What Krugman is presenting is the equivalent to 19th century physics—so out-of-date that it is not only misleading but downright embarrassing. His views on central bank control of bank lending through quantitative constraints on reserves has been rejected over the past three decades by almost everyone working in this field. And his view that banks take in cash then make loans was abandoned sometime in the 19th century.
(Finally, according to Krugman, “in the end, banks don’t change the basic notion of interest rates as determined by liquidity preference and loanable funds — yes, both, because the message of IS-LM is that both views, properly understood, are correct.” Yet the ISLM model’s synthesis of liquidity preference and loanable funds theory was shown to be a logical confusion by Keynes back in 1937. In 1975 Duncan Foley showed that the model’s stock-flow relations are suspect. Even John Hicks—the creator of the model—abandoned it as confused nonsense in the 1980s. And mainstream macro finally dropped the LM curve altogether in the “New Monetary Consensus” developed since 1990. So he’s way behind the times on that, too. But all of that is too wonky for a blog.)

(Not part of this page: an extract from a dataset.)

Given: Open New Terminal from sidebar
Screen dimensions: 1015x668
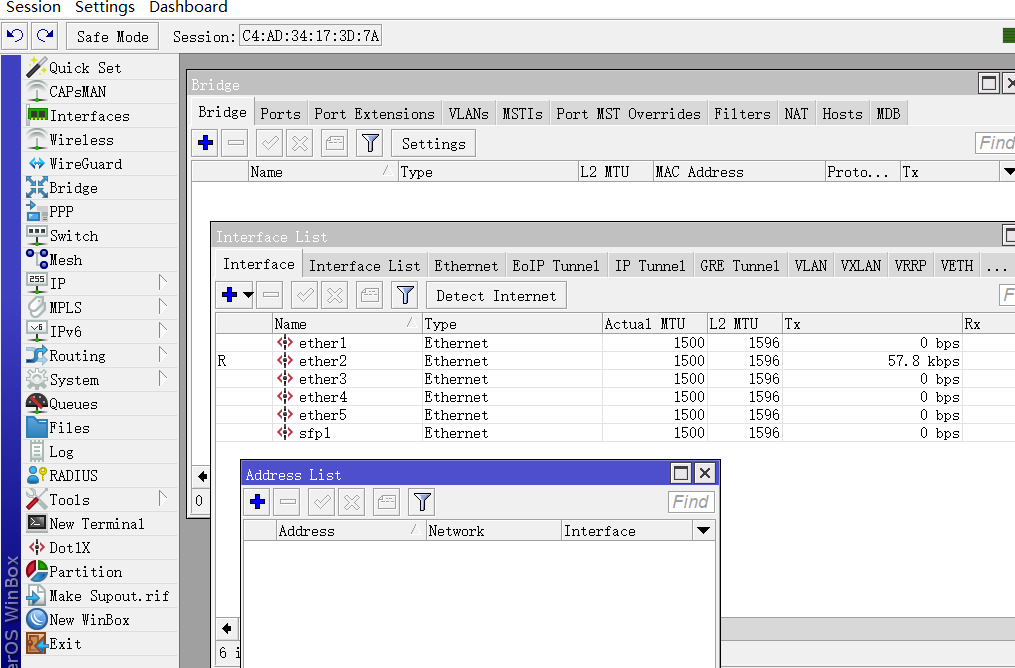Looking at the screenshot, I should point(96,524).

Let us turn to a summary of Minsky’s view of money and banking. In many of his writings he emphasized six main points:
- a capitalist economy is a financial system;
- neoclassical economics is not useful because it denies that the financial system matters;
- the financial structure has become much more fragile;
- this fragility makes it likely that stagnation or even a deep depression is possible;
- a stagnant capitalist economy will not promote capital development;
- however, this can be avoided by apt reform of the financial structure in conjunction with apt use of fiscal powers of the government.
Central to his argument is the understanding of banking that he developed over his career. Here I will focus on Minsky’s general approach to financial institutions and policy; I will not provide specific recommendations for policy reform.
According to Minsky, “A capitalist economy can be described by a set of interrelated balance sheets and income statements.” The assets on a balance sheet are either financial or real, held to yield income or to be sold or pledged. The liabilities represent a prior commitment to make payments on demand, on a specified date, or when some contingency occurs. Assets and liabilities are denominated in the money of account, and the excess of the value of assets over the value of liabilities is counted as nominal net worth.
Indeed, all economic units—households, firms, financial institutions, governments—can be analyzed as “banks” since they all take positions in assets by issuing liabilities, with margins of safety maintained for protection. One margin of safety is the excess of income expected to be generated by ownership of assets over the payment commitments entailed in the liabilities. Another is net worth—for a given expected income stream, the greater the value of assets relative to liabilities, the greater the margin of safety. And still another is the liquidity of the position: if assets can be sold quickly or pledged as collateral in a loan, the margin of safety is bigger.
If the time duration of assets exceeds that of liabilities for any unit, then positions must be continually refinanced. This requires “the normal functioning of various markets, including dependable fall-back markets in case the usual refinancing channels break down or become ‘too’ expensive.”
If disruption occurs, economic units that require continual access to refinancing will try to “make position” by “selling out position”—selling assets to meet cash commitments. Since financial assets and liabilities net to zero, the dynamic of a generalized sell-off is to drive asset prices toward zero, what Irving Fisher called a debt deflation process.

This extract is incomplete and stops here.